↓↓↓
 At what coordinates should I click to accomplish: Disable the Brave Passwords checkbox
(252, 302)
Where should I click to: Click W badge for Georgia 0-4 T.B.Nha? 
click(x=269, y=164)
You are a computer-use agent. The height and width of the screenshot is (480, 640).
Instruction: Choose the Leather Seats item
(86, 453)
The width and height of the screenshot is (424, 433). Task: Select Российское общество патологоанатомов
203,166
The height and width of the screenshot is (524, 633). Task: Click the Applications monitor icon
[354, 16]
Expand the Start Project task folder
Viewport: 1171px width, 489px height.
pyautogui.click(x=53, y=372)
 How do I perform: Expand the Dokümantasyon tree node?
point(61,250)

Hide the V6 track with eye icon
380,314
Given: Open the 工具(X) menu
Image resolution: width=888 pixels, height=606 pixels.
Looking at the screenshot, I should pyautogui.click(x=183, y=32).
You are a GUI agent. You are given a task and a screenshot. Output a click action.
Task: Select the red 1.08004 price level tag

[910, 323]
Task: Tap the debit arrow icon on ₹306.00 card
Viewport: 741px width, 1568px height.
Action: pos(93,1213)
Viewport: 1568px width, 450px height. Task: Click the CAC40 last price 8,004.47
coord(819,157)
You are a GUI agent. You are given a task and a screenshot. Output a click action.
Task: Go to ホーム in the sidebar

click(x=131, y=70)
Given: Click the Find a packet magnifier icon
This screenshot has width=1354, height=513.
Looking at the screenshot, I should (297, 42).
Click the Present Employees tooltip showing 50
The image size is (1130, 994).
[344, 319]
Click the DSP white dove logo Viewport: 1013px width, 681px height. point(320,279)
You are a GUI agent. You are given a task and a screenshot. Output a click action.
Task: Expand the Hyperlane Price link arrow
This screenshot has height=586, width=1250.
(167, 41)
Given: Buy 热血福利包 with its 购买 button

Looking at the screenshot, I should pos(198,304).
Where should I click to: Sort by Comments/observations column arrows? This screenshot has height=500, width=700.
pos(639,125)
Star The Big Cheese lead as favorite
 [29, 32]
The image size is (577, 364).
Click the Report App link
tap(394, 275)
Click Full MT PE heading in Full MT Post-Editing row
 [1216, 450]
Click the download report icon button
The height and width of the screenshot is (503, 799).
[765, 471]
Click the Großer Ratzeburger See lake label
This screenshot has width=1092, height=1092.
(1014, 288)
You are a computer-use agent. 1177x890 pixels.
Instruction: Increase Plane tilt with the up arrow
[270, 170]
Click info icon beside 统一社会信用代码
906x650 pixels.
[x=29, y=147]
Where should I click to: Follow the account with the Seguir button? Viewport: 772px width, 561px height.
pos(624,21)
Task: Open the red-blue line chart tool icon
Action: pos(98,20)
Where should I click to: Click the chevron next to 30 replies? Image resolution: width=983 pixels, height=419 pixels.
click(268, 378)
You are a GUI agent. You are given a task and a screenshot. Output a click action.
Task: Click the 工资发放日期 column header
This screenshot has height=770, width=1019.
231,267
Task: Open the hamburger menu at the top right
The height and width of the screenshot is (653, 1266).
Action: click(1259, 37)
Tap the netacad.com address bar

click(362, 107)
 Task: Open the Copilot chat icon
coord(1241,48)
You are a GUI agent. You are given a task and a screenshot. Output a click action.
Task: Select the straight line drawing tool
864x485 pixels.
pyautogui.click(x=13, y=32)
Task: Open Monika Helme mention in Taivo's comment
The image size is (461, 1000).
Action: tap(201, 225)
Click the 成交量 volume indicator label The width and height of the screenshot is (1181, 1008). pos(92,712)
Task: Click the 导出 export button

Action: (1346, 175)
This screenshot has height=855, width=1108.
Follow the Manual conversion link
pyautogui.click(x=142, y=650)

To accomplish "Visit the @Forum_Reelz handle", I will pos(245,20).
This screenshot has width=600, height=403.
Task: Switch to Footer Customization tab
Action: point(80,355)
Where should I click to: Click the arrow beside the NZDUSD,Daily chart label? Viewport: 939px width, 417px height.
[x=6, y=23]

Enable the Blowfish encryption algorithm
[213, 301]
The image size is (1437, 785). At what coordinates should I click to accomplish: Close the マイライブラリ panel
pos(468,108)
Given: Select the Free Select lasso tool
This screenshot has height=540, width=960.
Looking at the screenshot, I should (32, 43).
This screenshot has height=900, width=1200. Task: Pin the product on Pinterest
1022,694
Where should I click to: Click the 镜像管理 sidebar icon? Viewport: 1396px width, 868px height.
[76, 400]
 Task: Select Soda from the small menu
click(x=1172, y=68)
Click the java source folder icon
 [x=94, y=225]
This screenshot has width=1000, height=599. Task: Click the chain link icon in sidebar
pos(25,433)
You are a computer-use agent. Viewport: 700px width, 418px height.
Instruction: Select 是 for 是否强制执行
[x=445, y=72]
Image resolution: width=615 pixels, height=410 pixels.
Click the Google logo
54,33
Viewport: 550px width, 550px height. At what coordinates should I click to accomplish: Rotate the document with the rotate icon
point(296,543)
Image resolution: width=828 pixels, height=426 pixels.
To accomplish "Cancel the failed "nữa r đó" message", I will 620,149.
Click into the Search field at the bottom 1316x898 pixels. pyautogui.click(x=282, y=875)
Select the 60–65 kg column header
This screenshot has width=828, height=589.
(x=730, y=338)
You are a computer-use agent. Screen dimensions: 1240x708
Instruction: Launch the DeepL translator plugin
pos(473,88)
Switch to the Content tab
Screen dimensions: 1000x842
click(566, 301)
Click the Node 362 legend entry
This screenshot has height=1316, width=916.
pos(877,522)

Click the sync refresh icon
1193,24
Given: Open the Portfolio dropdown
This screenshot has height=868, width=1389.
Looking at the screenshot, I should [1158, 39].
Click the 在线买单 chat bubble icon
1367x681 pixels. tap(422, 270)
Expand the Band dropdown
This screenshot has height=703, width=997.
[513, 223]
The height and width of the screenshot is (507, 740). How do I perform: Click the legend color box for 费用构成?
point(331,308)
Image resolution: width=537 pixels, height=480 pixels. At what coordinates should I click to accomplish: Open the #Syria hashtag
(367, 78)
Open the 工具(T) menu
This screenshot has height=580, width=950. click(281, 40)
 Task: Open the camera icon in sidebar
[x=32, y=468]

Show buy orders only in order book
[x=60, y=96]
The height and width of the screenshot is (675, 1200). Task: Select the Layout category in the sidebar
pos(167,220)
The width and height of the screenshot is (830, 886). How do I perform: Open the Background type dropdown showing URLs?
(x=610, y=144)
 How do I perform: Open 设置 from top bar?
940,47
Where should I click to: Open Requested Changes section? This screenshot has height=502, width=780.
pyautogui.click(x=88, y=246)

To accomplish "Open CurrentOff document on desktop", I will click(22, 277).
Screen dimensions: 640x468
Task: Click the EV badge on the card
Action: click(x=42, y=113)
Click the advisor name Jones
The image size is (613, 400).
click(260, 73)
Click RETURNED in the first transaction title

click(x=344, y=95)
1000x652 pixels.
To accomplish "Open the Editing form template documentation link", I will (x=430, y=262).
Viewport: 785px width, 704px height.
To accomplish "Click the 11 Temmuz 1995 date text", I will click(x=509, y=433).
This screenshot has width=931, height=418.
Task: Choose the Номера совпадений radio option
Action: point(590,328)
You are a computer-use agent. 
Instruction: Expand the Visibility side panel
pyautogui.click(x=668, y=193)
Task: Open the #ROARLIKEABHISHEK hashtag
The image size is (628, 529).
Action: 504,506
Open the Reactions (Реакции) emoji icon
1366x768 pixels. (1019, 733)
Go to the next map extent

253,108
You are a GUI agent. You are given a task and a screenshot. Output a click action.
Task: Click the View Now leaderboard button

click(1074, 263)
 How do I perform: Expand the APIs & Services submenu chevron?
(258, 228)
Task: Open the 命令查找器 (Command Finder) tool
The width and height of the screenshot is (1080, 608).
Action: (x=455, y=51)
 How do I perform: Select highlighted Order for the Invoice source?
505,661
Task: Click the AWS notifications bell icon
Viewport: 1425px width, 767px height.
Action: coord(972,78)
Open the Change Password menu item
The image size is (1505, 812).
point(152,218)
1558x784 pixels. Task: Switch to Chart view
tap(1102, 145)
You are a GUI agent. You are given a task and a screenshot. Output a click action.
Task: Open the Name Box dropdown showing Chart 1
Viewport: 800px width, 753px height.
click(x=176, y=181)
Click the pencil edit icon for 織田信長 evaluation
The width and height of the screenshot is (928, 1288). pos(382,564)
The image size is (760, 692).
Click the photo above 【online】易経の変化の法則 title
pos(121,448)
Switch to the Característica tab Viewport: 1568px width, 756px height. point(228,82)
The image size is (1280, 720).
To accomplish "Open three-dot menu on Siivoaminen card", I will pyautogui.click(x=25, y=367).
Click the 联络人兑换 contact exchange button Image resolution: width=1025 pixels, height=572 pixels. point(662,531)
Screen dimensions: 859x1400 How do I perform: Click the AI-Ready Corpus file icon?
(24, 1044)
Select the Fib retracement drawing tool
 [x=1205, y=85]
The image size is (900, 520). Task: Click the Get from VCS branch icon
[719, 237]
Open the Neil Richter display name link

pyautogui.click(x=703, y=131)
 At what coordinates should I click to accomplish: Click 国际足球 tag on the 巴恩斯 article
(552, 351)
↑↑↑
### Exercise:
When you reach the line holding "Click the Present" in the records above, begin reproducing exactly, stop after the line holding "Task: Expand the Hyperlane Price link arrow", and output nothing else.

### Expected output:
Click the Present Employees tooltip showing 50
The image size is (1130, 994).
[344, 319]
Click the DSP white dove logo Viewport: 1013px width, 681px height. point(320,279)
You are a GUI agent. You are given a task and a screenshot. Output a click action.
Task: Expand the Hyperlane Price link arrow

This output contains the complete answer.